Green on Shirin Neshat

I'm sure everyone has already seen it, but I'm behind. Tyler Green is reposting his essay on Shirin Neshat's Tooba. I've only seen Neshat's work in stills, but the solemn beauty of the imagery is inescapable.

Part One
Part Two Green writes:

Neshat's utopia is the simplest of Sufi gardens. It is in virtually every shot of the film. The garden sits at the top of a hill, a single tree, about fifty feet high, surrounded by a brick wall. There are no flowering plants, just the tree in the garden’s center. Surrounding the garden is parched earth, ground that grips clumps of thirsty scrub, neither nourishing it nor letting it blow away. The sky is blue and the few clouds are white and puffy. The land will remain athirst. Only the squared garden provides shade, sanctuary, promise.

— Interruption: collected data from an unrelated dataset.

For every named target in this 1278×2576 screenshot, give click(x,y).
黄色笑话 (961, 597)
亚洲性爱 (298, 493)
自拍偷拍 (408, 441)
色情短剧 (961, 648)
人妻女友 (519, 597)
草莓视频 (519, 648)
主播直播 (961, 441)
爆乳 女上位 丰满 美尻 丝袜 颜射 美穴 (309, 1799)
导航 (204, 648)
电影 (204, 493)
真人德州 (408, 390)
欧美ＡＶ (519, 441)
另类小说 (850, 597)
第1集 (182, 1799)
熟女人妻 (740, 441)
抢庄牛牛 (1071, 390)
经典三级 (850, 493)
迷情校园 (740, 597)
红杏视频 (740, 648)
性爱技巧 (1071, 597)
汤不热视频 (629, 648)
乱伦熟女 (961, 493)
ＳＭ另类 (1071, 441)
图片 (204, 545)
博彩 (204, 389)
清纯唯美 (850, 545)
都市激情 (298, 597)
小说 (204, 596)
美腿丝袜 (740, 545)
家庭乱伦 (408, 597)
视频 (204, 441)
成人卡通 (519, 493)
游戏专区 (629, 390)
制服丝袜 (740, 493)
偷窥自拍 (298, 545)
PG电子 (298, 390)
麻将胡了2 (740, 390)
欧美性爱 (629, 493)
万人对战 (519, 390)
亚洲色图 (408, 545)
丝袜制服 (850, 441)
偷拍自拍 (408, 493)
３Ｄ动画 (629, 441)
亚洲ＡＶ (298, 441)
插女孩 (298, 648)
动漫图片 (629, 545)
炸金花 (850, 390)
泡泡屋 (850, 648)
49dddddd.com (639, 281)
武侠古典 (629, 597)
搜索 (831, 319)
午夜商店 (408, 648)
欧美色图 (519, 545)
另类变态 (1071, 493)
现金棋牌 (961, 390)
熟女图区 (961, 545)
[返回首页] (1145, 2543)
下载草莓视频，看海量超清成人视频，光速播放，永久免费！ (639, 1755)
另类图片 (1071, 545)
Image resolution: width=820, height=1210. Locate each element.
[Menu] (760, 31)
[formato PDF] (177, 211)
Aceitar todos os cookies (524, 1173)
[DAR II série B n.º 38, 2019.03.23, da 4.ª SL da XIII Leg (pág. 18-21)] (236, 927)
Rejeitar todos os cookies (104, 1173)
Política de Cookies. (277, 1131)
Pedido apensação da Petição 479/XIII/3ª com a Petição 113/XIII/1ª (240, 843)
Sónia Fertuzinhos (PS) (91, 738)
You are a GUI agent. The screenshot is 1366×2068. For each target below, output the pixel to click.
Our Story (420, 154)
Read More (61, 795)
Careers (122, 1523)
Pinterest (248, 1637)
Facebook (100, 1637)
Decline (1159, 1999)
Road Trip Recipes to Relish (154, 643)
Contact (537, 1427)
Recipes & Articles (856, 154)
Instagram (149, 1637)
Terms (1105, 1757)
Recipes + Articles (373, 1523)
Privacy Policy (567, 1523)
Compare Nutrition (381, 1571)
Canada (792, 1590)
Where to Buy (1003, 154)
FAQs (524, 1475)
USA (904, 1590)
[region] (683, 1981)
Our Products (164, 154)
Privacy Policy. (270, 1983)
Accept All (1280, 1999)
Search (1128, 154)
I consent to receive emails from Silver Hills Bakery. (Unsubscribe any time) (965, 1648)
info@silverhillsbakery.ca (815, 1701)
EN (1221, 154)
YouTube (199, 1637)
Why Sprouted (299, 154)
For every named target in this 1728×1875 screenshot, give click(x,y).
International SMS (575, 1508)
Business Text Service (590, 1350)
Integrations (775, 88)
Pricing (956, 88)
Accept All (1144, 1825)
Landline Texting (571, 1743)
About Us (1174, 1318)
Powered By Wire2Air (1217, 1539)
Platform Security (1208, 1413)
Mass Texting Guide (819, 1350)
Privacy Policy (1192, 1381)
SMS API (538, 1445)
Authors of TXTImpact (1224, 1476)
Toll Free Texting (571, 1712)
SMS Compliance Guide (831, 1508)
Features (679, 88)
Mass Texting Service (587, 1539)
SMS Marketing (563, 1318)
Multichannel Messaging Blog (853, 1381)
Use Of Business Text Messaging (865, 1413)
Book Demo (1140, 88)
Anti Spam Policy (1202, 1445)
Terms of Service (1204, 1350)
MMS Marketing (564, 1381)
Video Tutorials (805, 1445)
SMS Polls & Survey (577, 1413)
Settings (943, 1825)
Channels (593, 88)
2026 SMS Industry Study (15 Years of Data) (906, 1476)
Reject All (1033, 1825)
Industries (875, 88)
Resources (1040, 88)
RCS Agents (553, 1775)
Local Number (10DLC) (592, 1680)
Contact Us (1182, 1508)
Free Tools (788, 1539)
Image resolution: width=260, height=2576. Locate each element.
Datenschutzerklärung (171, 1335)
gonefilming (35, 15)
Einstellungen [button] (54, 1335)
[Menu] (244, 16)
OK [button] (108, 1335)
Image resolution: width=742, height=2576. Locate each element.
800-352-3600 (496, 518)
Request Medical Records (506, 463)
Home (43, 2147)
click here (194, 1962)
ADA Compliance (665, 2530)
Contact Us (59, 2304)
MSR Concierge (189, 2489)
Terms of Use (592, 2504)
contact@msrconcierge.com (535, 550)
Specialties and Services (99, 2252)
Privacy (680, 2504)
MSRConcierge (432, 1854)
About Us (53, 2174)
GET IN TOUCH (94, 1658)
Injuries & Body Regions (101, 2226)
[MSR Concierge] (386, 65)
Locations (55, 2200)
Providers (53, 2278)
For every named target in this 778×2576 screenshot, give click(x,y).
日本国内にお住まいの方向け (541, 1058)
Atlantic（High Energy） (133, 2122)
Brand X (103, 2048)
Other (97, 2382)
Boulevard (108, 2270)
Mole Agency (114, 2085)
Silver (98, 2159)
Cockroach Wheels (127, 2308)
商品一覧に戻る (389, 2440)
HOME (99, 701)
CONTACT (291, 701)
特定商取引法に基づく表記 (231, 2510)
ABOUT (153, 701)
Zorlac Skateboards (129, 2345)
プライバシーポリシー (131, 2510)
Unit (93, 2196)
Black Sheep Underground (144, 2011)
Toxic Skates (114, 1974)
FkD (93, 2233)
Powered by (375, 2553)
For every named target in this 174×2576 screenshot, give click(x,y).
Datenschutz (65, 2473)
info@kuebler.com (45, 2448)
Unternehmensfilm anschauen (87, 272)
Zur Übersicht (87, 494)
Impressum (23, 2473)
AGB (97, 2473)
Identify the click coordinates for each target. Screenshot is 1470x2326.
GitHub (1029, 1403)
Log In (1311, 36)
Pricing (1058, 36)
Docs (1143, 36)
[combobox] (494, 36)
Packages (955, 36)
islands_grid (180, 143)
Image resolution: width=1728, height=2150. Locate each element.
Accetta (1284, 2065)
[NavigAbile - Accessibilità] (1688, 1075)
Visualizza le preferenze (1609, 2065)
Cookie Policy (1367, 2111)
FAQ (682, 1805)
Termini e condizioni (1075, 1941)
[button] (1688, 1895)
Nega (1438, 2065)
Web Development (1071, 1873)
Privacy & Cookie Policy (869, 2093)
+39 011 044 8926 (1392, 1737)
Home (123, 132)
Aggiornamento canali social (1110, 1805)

The beautiful simplicity of the tableau is Neshat at her best, both in terms of the image she creates and the way she explores a concept. By making the garden the centerpiece of Tooba, Neshat refers to both Judeo-Christian and Sufi utopias.

Part Three to come...


At 2:05 AM, Blogger John Swanston said...

I had the privilege of being in Dunedin New Zealand in 2005 at the time that Tooba was on show there. My sister and I were overwhelmed, delighted, apprehensive at times. It is a must see.